COMICS CULTURE SHRAPNEL from CBEM 293

Unbelievable, Unusual, Unbreakable

Last Friday I dug $5.25 (matinee ticket) out of my pocket and went to see the new M. Night Shyamalan movie "Unbreakable." In my oh-so-humble opinion, it was utterly brilliant. A masterpiece. Unfortunately, it won't make any money. Because people won't get it. I could gather that from the reactions of the crowd in the theater, or the comments posted on Ain't-It-Cool News. The talkback on AICN was especially interesting because I started to notice a recurring pattern about the negative comments: they were getting it all wrong.

You see, Unbreakable is closely tied in with comic books, and not just as a plot device like so many of people are claiming in their negative reviews of it. Comics and superhero mythology forms the living, breathing soul of this movie.

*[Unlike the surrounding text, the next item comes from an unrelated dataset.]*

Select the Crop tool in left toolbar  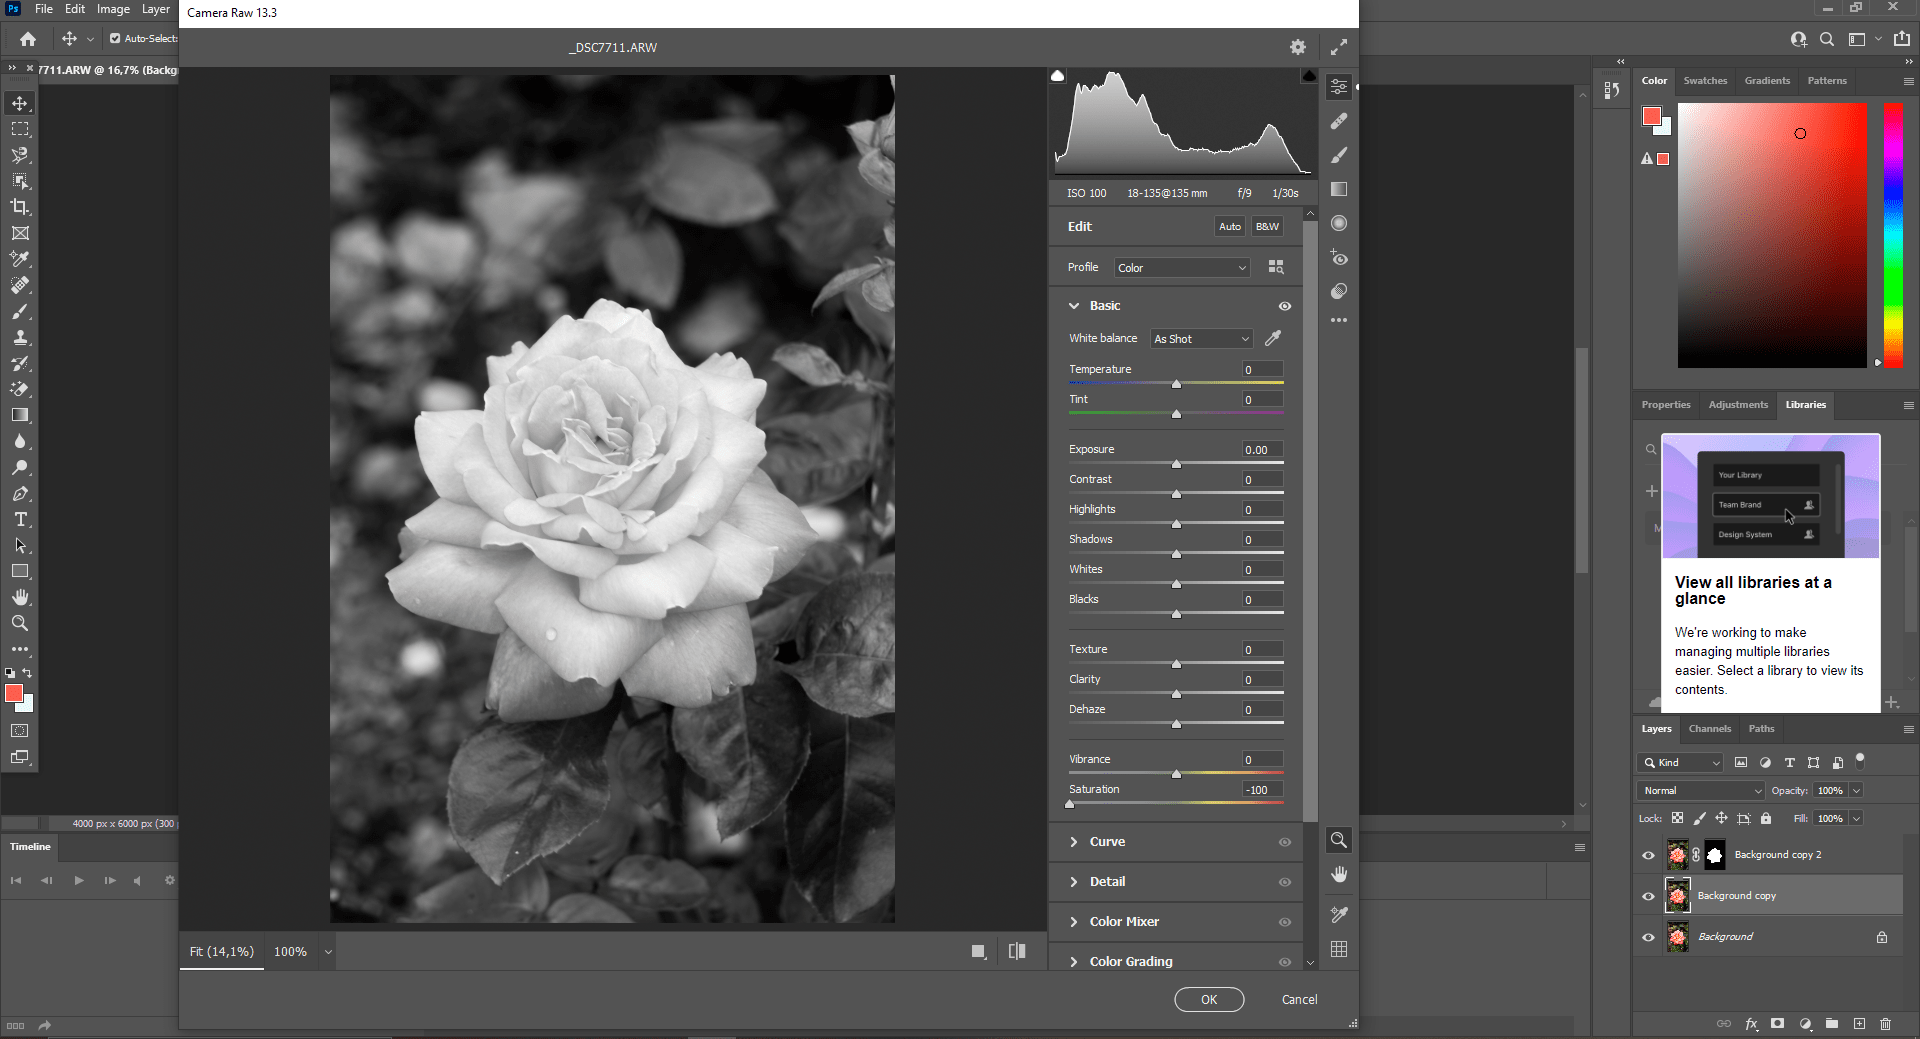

What we have is the distilled essence of those tales we all know so well, exposed for all the world to see. If not for the constant allusions to the printed page of comics, outsiders and even most fans wouldn't even recognize the story for what it is. All the masks and spandex has been removed, and the universe is not teetering on the brink of destruction. It's an ordinary world inhabited by ordinary people with very ordinary problems. It also sounds like it could be very boring.

But it's not. Shyamalan is a better storyteller than that. He knows how to blend the ordinary with the incredible and also give us the creeps in the process. We are given an ordinary man, David Dunn (Bruce Willis). Ex-football star, currently a security guard, having problems with his wife, cares about his kid. His troubled little life is interrupted by the catastrophe of a train crash where everyone is killed save David, who is unharmed. Suddenly his ordinary life is not so ordinary anymore. And maybe it never was....

So Elijah Price (Samuel L. Jackson) would have us believe. Physically fragile all his life, unable to play like a normal child, finds his only solace in the four-color pages of comic books. He's been waiting all his life for someone like David: someone extraordinary. Someone with the ability to help others. Someone who could be... a superhero.

What follows is a war of philosophy, morals, facts, and beliefs as Elijah tries to convince David of this destiny, while David would just like to be what he's always believed he is: normal. We are basically being given two common archetypes of the superhero genre: the Spiderman philosophy of "with great power comes great responsibility" versus the tortured "I never wanted superpowers, I just want to be a normal human being, angst-angst-angst." The movie is an excellent portrait of what could possibly drive anyone to be a hero, why anyone would ever be possessed to risk their life, exactly what does that take?

There's also the ending. I can't tell you anything about it for fear of ruining the movie, but it's possibly the only thing that could be compared with "The Sixth Sense," in terms of shock value. I don't think telling you that gives anything away, because hopefully you'll be so wrapped up in the story by then.

A post on AICN stated that M. Night Shyamalan was creating a new comic book universe with his movies. A boy who can see and talk to ghosts, helping them reconcile and move on. A man who seemingly cannot be harmed, walking the streets in search of wrongdoing. It is a 'superhero' universe where everything is bound by the limits of the ordinary. Extraordinary people working within the harsh truths of reality. Goodness knows that if we had a vigilante like Batman here in New York City, Mayor Guiliani would have had him shot by now. That's right, shot. (I make no apologies for my anti-Guiliani stance.) Real life is neither pretty nor glamorous. Stories don't always have a happy ending. Unbreakable shows us that nothing is impossible. The extraordinary, the unbelievable.... superheroes can exist. We just won't recognize or hear about it.

Go see this movie. Maybe you'll hate it. Hopefully you'll love it. We need to see more intelligent film-making, and more mythology laid bare like this. See this movie because I want it to make money so I can see the other two movies made. As was reported on AICN, there's so much more to the story, this is only the beginning. There is so much out there to explore.